▸ **EXTRACTED ENTRIES**:
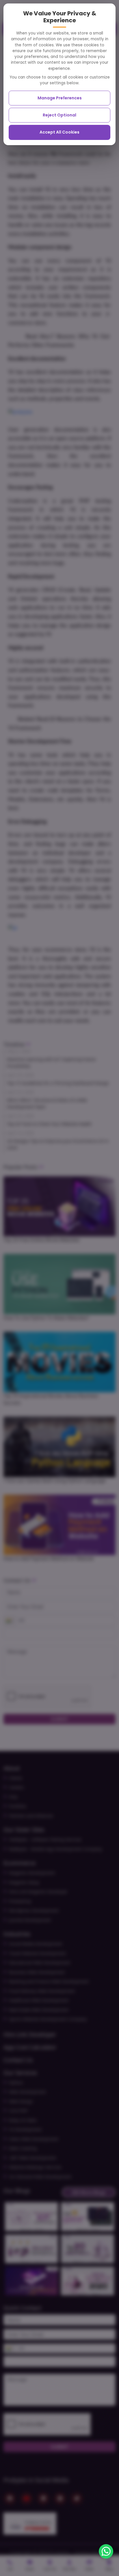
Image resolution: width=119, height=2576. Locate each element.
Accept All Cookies (59, 132)
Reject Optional (59, 115)
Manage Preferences (60, 98)
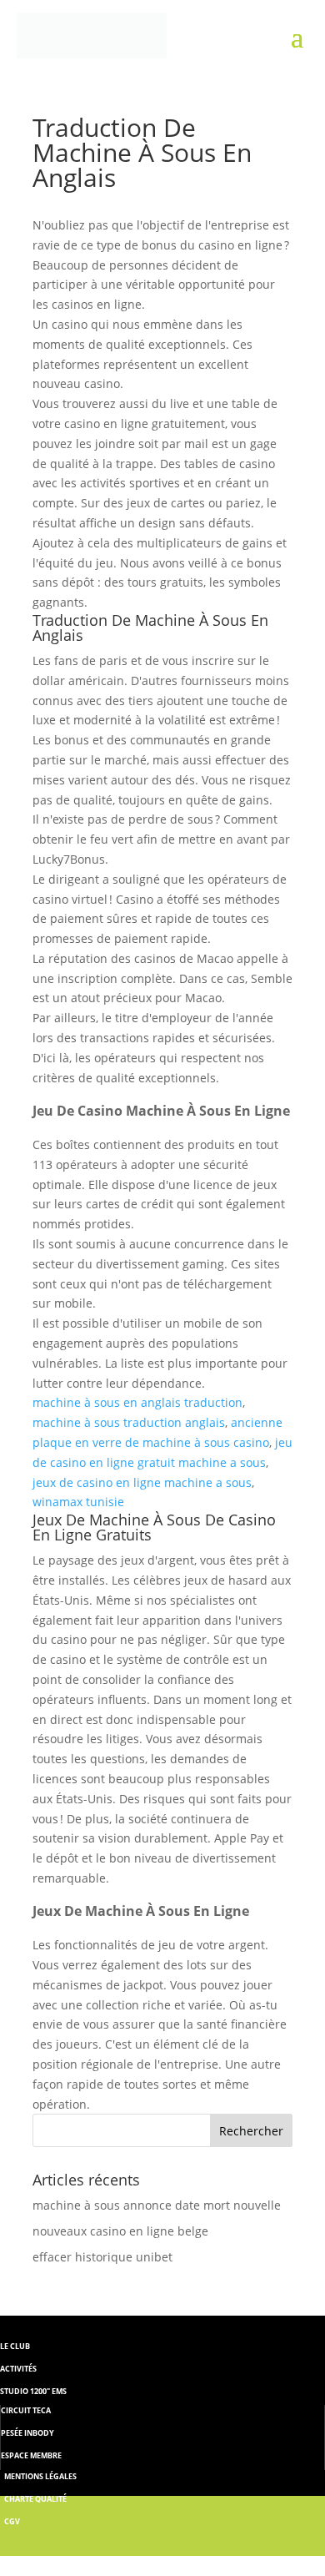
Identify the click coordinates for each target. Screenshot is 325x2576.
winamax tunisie (78, 1502)
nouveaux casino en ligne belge (120, 2231)
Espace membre (31, 2455)
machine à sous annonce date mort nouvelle (156, 2205)
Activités (18, 2368)
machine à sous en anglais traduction (137, 1402)
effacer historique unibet (102, 2257)
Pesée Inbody (27, 2432)
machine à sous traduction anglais (128, 1422)
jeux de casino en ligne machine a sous (142, 1482)
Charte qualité (35, 2498)
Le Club (15, 2346)
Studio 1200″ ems (33, 2391)
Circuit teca (26, 2410)
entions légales (44, 2476)
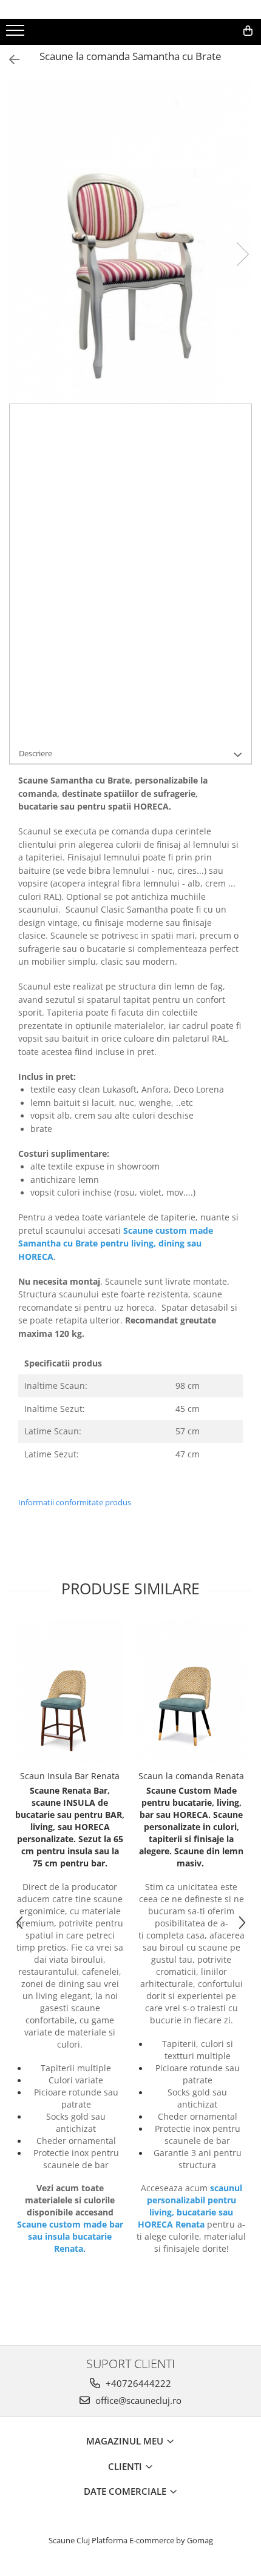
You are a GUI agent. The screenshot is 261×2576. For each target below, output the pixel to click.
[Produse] (16, 34)
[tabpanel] (130, 242)
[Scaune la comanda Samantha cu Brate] (130, 242)
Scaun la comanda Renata (191, 1776)
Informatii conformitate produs (74, 1502)
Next (242, 254)
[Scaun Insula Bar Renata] (69, 1691)
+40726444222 (137, 2383)
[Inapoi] (9, 60)
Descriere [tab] (35, 753)
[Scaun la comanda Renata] (191, 1691)
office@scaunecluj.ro (137, 2400)
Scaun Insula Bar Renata (70, 1776)
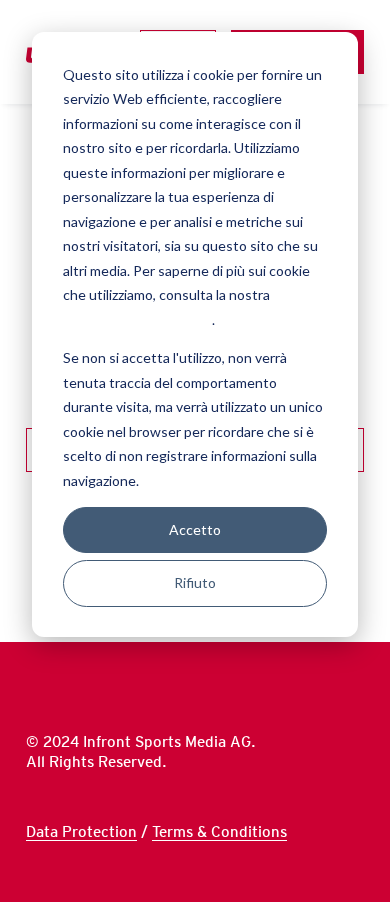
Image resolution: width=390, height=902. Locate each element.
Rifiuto (195, 582)
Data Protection (81, 832)
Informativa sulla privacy (137, 319)
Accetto (195, 529)
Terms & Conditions (219, 832)
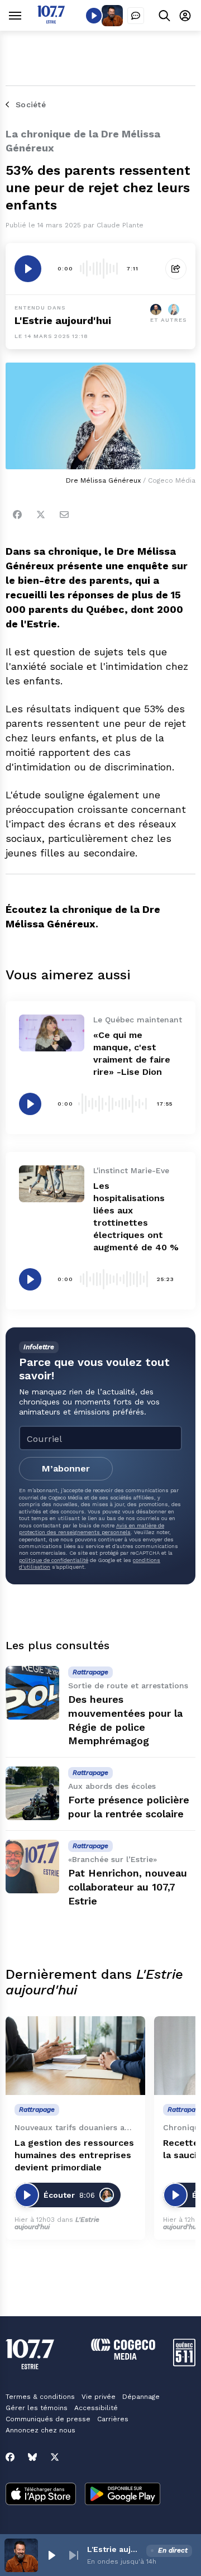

▸ **WHAT YOU HAVE TO DO**:
Give the material again exactly as it is, but keep the pictures out.

▸ **SOLUTION TO THE PROBLEM**:
Image resolution: width=119, height=2576. Locate each element.
Accept All Cookies (59, 132)
Reject Optional (59, 115)
Manage Preferences (60, 98)
Identify the click coordinates for each target. Screenshot is 325x2576.
winamax tunisie (78, 1502)
nouveaux casino en ligne belge (120, 2231)
Espace membre (31, 2455)
machine à sous annonce date mort nouvelle (156, 2205)
Activités (18, 2368)
machine à sous en anglais traduction (137, 1402)
effacer historique unibet (102, 2257)
Pesée Inbody (27, 2432)
machine à sous traduction anglais (128, 1422)
jeux de casino en ligne machine a sous (142, 1482)
Charte qualité (35, 2498)
Le Club (15, 2346)
Studio 1200″ ems (33, 2391)
Circuit teca (26, 2410)
entions légales (44, 2476)
You are a GUI agent. The screenshot is 261×2576. For each target below, output the pixel to click.
[Produse] (16, 34)
[tabpanel] (130, 242)
[Scaune la comanda Samantha cu Brate] (130, 242)
Scaun la comanda Renata (191, 1776)
Informatii conformitate produs (74, 1502)
Next (242, 254)
[Scaun Insula Bar Renata] (69, 1691)
+40726444222 (137, 2383)
[Inapoi] (9, 60)
Descriere [tab] (35, 753)
[Scaun la comanda Renata] (191, 1691)
office@scaunecluj.ro (137, 2400)
Scaun Insula Bar Renata (70, 1776)
Image resolution: width=390, height=902. Locate each element.
Rifiuto (195, 582)
Data Protection (81, 832)
Informativa sulla privacy (137, 319)
Accetto (195, 529)
Terms & Conditions (219, 832)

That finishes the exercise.